| REQUIRED ACTION |
Exact duplicates of all the records are needed.

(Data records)
======
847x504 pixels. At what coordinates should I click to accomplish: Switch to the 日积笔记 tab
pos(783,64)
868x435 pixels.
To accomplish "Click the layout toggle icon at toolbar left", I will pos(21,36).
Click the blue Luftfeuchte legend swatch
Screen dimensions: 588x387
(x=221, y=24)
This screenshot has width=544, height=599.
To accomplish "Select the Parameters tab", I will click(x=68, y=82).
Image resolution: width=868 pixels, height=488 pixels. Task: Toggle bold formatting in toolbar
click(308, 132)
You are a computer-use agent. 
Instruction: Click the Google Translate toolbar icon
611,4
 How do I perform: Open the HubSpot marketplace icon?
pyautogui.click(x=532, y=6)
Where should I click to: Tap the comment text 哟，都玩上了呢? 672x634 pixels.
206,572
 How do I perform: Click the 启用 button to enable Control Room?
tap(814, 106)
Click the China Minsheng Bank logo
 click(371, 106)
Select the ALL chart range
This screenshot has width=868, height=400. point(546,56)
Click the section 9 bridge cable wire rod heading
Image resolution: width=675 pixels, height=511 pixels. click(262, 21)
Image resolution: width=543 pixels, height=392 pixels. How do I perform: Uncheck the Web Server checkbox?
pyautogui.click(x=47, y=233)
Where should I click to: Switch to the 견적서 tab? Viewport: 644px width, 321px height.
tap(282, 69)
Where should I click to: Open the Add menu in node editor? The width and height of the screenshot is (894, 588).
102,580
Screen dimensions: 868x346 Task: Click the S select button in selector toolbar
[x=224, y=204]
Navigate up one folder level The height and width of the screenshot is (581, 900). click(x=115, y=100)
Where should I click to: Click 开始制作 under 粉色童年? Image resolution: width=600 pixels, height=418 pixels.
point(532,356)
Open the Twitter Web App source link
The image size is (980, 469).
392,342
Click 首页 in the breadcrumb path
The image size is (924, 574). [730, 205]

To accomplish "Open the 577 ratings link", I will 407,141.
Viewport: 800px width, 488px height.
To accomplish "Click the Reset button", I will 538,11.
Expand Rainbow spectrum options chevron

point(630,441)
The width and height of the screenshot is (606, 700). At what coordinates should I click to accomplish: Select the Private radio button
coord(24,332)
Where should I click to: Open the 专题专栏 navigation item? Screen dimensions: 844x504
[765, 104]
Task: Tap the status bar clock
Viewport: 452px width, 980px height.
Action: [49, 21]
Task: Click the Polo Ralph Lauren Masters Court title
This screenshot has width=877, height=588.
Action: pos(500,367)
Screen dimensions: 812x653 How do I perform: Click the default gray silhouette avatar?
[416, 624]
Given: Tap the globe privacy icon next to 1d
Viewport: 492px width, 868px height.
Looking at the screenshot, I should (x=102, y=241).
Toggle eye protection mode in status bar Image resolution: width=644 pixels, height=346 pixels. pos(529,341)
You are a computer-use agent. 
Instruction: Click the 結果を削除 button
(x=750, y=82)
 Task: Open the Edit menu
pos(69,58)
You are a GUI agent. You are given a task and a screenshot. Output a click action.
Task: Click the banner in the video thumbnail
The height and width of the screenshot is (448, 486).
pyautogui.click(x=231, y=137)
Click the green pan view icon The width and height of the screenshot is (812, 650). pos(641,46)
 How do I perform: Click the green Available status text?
======
| EXPECTED ANSWER |
847x504 pixels. At what coordinates should I click to accomplish: Switch to the 日积笔记 tab
pos(783,64)
868x435 pixels.
To accomplish "Click the layout toggle icon at toolbar left", I will pos(21,36).
Click the blue Luftfeuchte legend swatch
Screen dimensions: 588x387
(x=221, y=24)
This screenshot has width=544, height=599.
To accomplish "Select the Parameters tab", I will click(x=68, y=82).
Image resolution: width=868 pixels, height=488 pixels. Task: Toggle bold formatting in toolbar
click(308, 132)
You are a computer-use agent. 
Instruction: Click the Google Translate toolbar icon
611,4
 How do I perform: Open the HubSpot marketplace icon?
pyautogui.click(x=532, y=6)
Where should I click to: Tap the comment text 哟，都玩上了呢? 672x634 pixels.
206,572
 How do I perform: Click the 启用 button to enable Control Room?
tap(814, 106)
Click the China Minsheng Bank logo
 click(371, 106)
Select the ALL chart range
This screenshot has width=868, height=400. point(546,56)
Click the section 9 bridge cable wire rod heading
Image resolution: width=675 pixels, height=511 pixels. click(262, 21)
Image resolution: width=543 pixels, height=392 pixels. How do I perform: Uncheck the Web Server checkbox?
pyautogui.click(x=47, y=233)
Where should I click to: Switch to the 견적서 tab? Viewport: 644px width, 321px height.
tap(282, 69)
Where should I click to: Open the Add menu in node editor? The width and height of the screenshot is (894, 588).
102,580
Screen dimensions: 868x346 Task: Click the S select button in selector toolbar
[x=224, y=204]
Navigate up one folder level The height and width of the screenshot is (581, 900). click(x=115, y=100)
Where should I click to: Click 开始制作 under 粉色童年? Image resolution: width=600 pixels, height=418 pixels.
point(532,356)
Open the Twitter Web App source link
The image size is (980, 469).
392,342
Click 首页 in the breadcrumb path
The image size is (924, 574). [730, 205]

To accomplish "Open the 577 ratings link", I will 407,141.
Viewport: 800px width, 488px height.
To accomplish "Click the Reset button", I will 538,11.
Expand Rainbow spectrum options chevron

point(630,441)
The width and height of the screenshot is (606, 700). At what coordinates should I click to accomplish: Select the Private radio button
coord(24,332)
Where should I click to: Open the 专题专栏 navigation item? Screen dimensions: 844x504
[765, 104]
Task: Tap the status bar clock
Viewport: 452px width, 980px height.
Action: [49, 21]
Task: Click the Polo Ralph Lauren Masters Court title
This screenshot has width=877, height=588.
Action: pos(500,367)
Screen dimensions: 812x653 How do I perform: Click the default gray silhouette avatar?
[416, 624]
Given: Tap the globe privacy icon next to 1d
Viewport: 492px width, 868px height.
Looking at the screenshot, I should (x=102, y=241).
Toggle eye protection mode in status bar Image resolution: width=644 pixels, height=346 pixels. pos(529,341)
You are a computer-use agent. 
Instruction: Click the 結果を削除 button
(x=750, y=82)
 Task: Open the Edit menu
pos(69,58)
You are a GUI agent. You are given a task and a screenshot. Output a click action.
Task: Click the banner in the video thumbnail
The height and width of the screenshot is (448, 486).
pyautogui.click(x=231, y=137)
Click the green pan view icon The width and height of the screenshot is (812, 650). pos(641,46)
 How do I perform: Click the green Available status text?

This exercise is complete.